→ Task goal
Rewrite the listing below, renaming every "GUI agent" to "desktop agent" and keeping everything else unchanged. Omit the pictures from your answer.

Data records
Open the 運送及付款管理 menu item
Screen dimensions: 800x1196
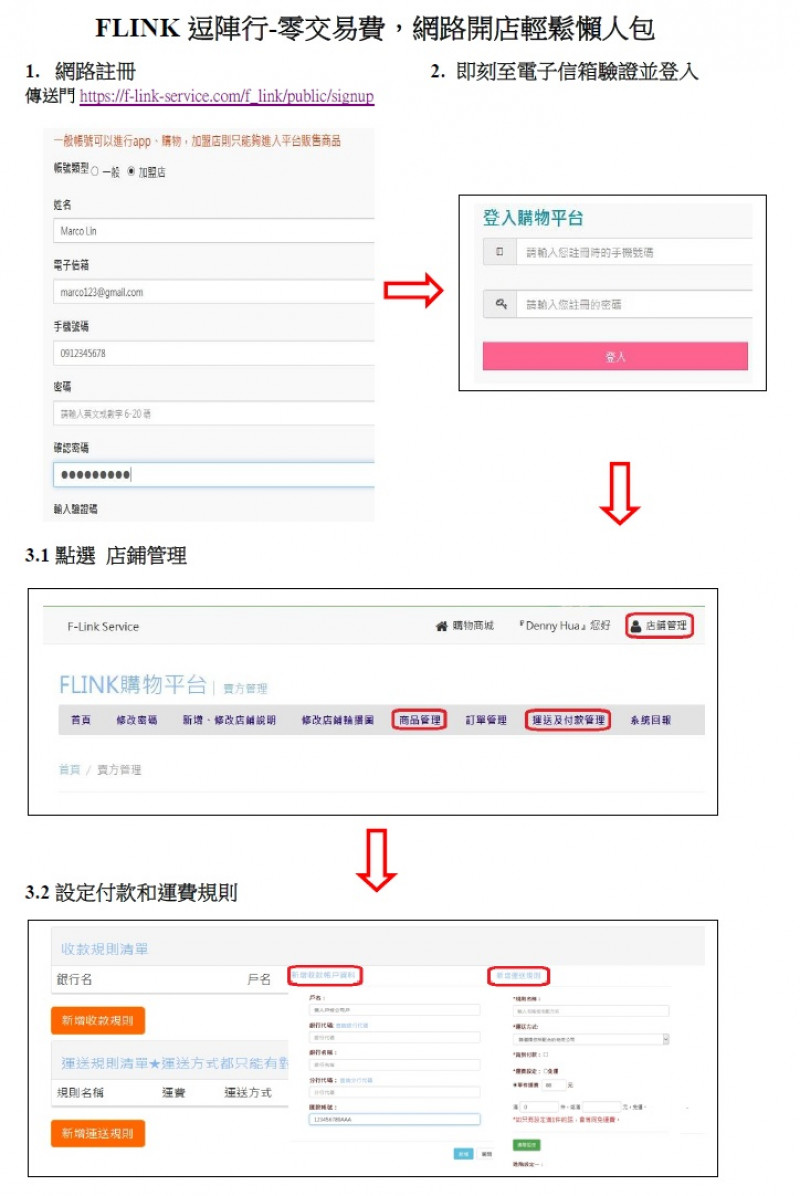[568, 720]
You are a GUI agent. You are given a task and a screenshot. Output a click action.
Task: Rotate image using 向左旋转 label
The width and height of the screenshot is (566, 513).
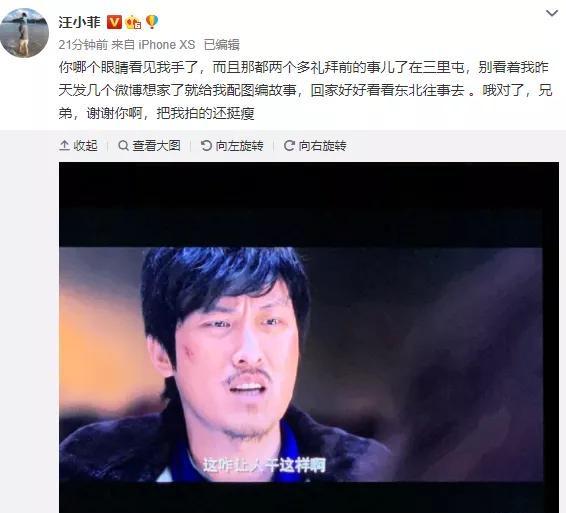pos(239,145)
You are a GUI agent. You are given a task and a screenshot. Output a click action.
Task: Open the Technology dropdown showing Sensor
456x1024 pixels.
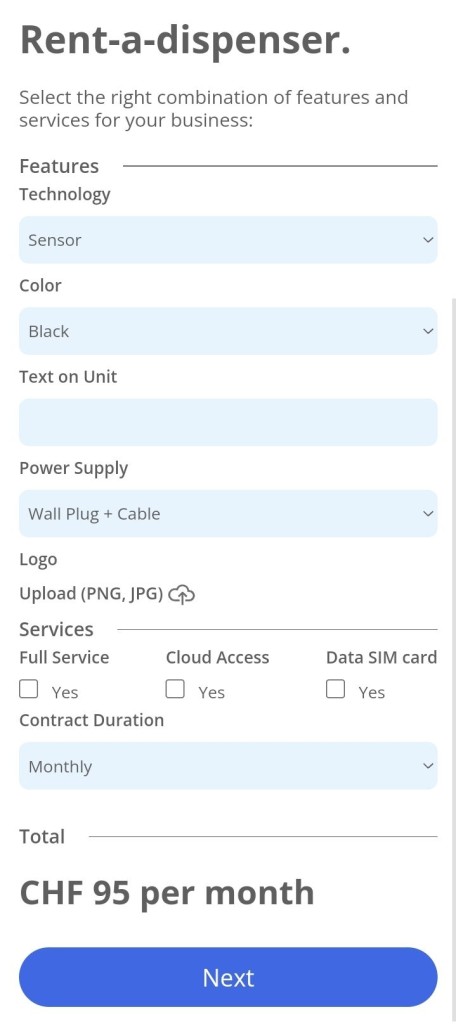coord(228,240)
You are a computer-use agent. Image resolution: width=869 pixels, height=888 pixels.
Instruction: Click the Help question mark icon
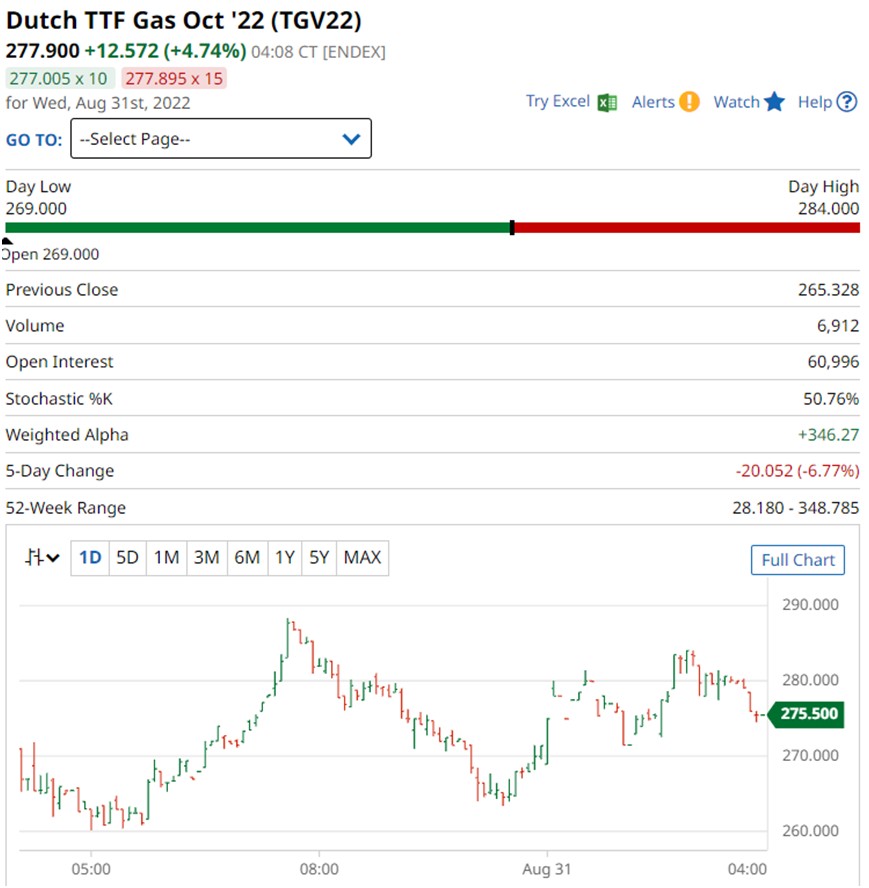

→ Answer to this task
Open the 運送及付款管理 menu item
Screen dimensions: 800x1196
[568, 720]
You are a desktop agent. You are given a task and a screenshot. Output a click action.
Task: Rotate image using 向左旋转 label
The width and height of the screenshot is (566, 513).
pos(239,145)
You are a desktop agent. You are given a task and a screenshot. Output a click action.
Task: Open the Technology dropdown showing Sensor
456x1024 pixels.
coord(228,240)
You are a computer-use agent. Image resolution: width=869 pixels, height=888 pixels.
Instruction: Click the Help question mark icon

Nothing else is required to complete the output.